En remontant le fil de ses souvenirs, avec une écriture en italique que le narrateur adresse à Catalina, la mère d’Alexandre, pour qui il garde une attirance certaine, le narrateur commence à distinguer les autochtones. Car, Philippe, choisit par la belle Catalina, le père d’Alexandre, est aussi son ami d’enfance. C’est dire que le narrateur connaît bien cette famille qui domine son île natale depuis des siècles.


Seulement, au fil des chapitres, où l’écriture de Jérôme Ferrari se libère de ce carcan imposé du début. Elle devient rapidement ironique, savoureuse et même hilarante avec la description de scènes mémorables.


Ainsi, les propriétaires actuels, vivants de cette industrie du tourisme ont tendance à oublier que leur respectabilité, acquise au fil des ans, ne repose que sur une criminalité du passé, comme l’histoire de Nicolas Romani le signale.


En conclusion

Seulement, aucun manichéisme chez Jérôme Ferrari, car sa famille n’est pas uniquement liée à celle des Romani par la traîtresse Catalina. Tout est imbriqué. La famille du narrateur a choisi la connaissance à la criminalité. Mais, à chaque souvenir, les Romani sont présents.
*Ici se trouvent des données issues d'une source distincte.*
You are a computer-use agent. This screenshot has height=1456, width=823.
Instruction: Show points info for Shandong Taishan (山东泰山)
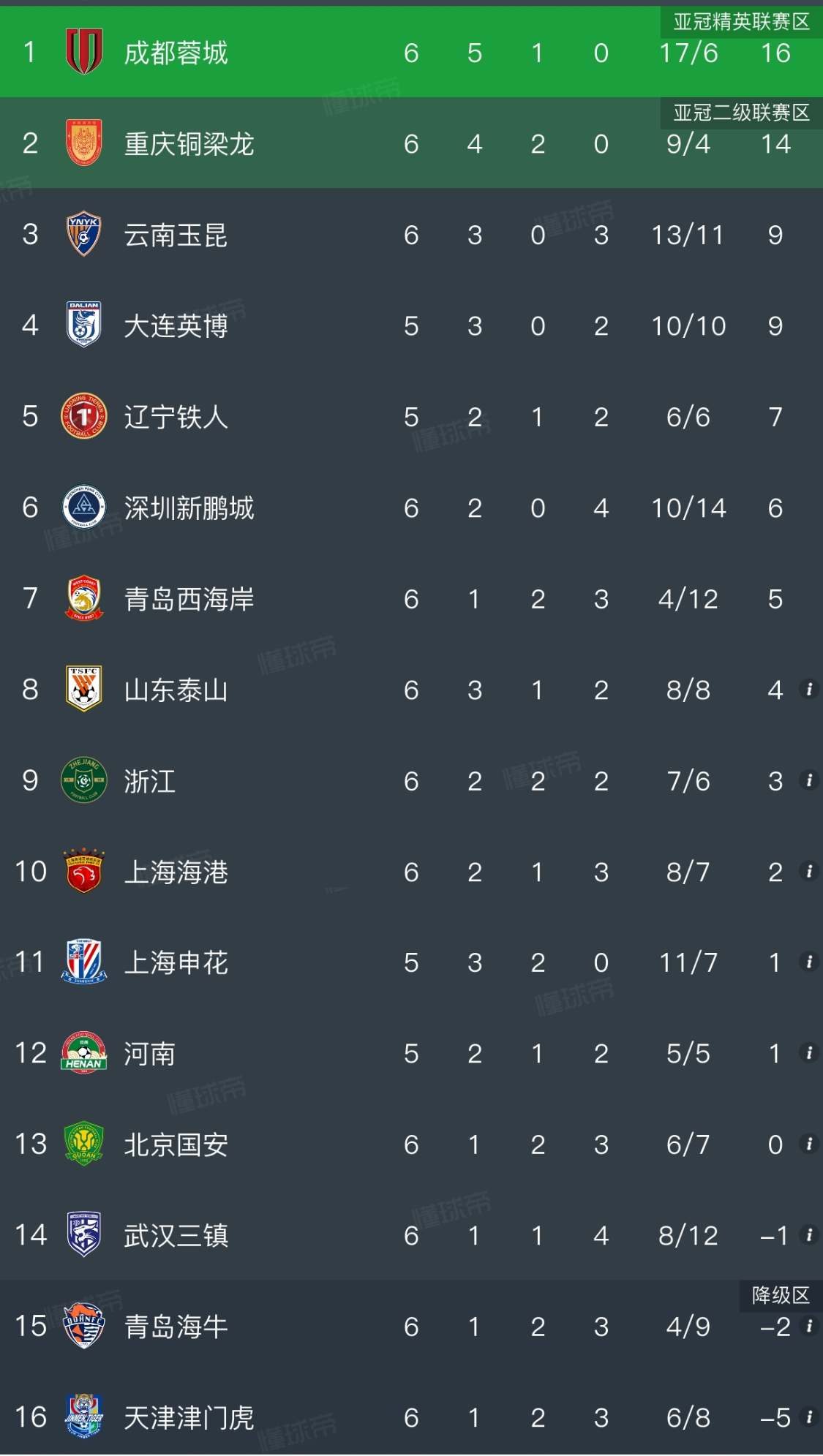(x=808, y=689)
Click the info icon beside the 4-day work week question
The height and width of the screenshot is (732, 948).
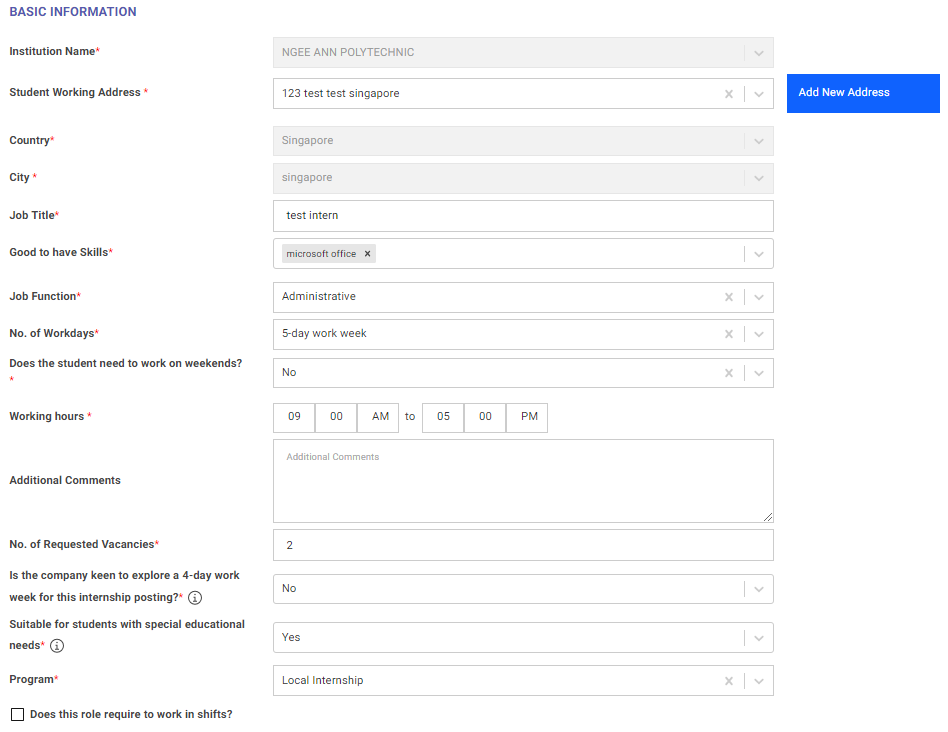pyautogui.click(x=196, y=598)
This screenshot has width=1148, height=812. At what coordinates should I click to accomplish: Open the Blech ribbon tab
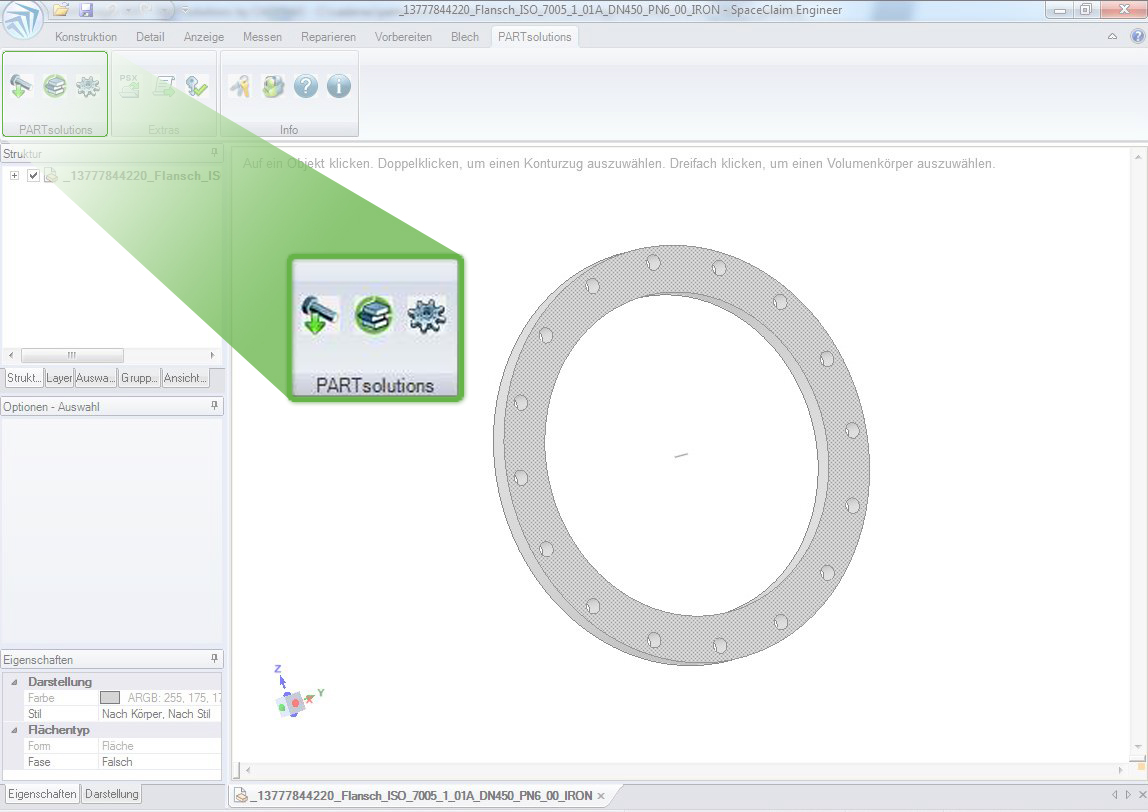pos(464,36)
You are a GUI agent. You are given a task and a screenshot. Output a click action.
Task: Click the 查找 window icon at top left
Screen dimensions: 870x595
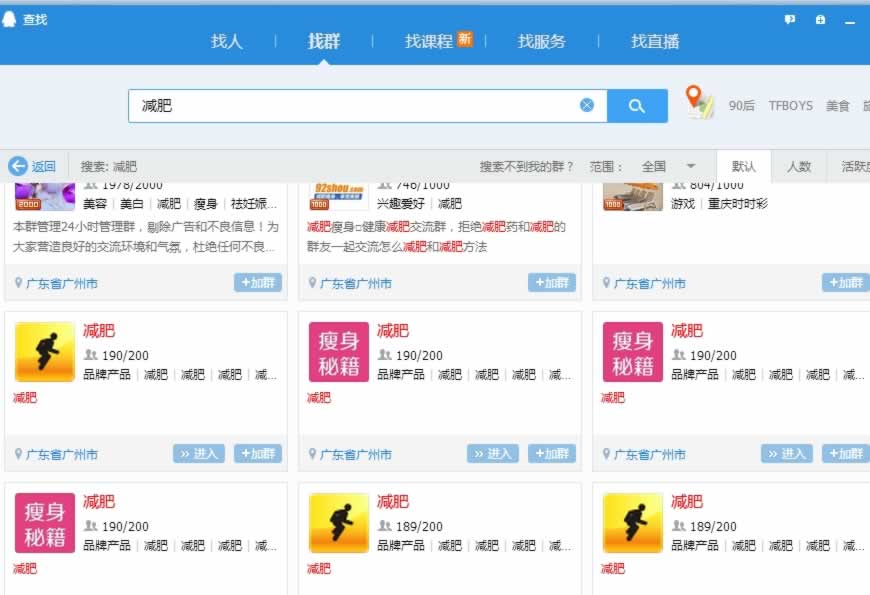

Rien ne permet de s’extraire de cette mélasse, ni l’exil, ni la politique !


Constat pesant et inexorable de Jérôme Ferrari, répétant dans cette fin, d’une seule phrase, le destin de chacun à assumer dans sa solitude sa responsabilité d’être humain.


Jérôme Ferrari raconte, sous forme de contes mis en lumière par la table des matières, l’histoire de vies marquées par des destins différents, où chacun doit assumer son libre arbitre dans une solitude totale, en prenant pour exemple ses sujets favoris : sa terre, les hommes qui la composent et les touristes qui l’envahissent.


Brillant, sarcastique, détonnant et puissant !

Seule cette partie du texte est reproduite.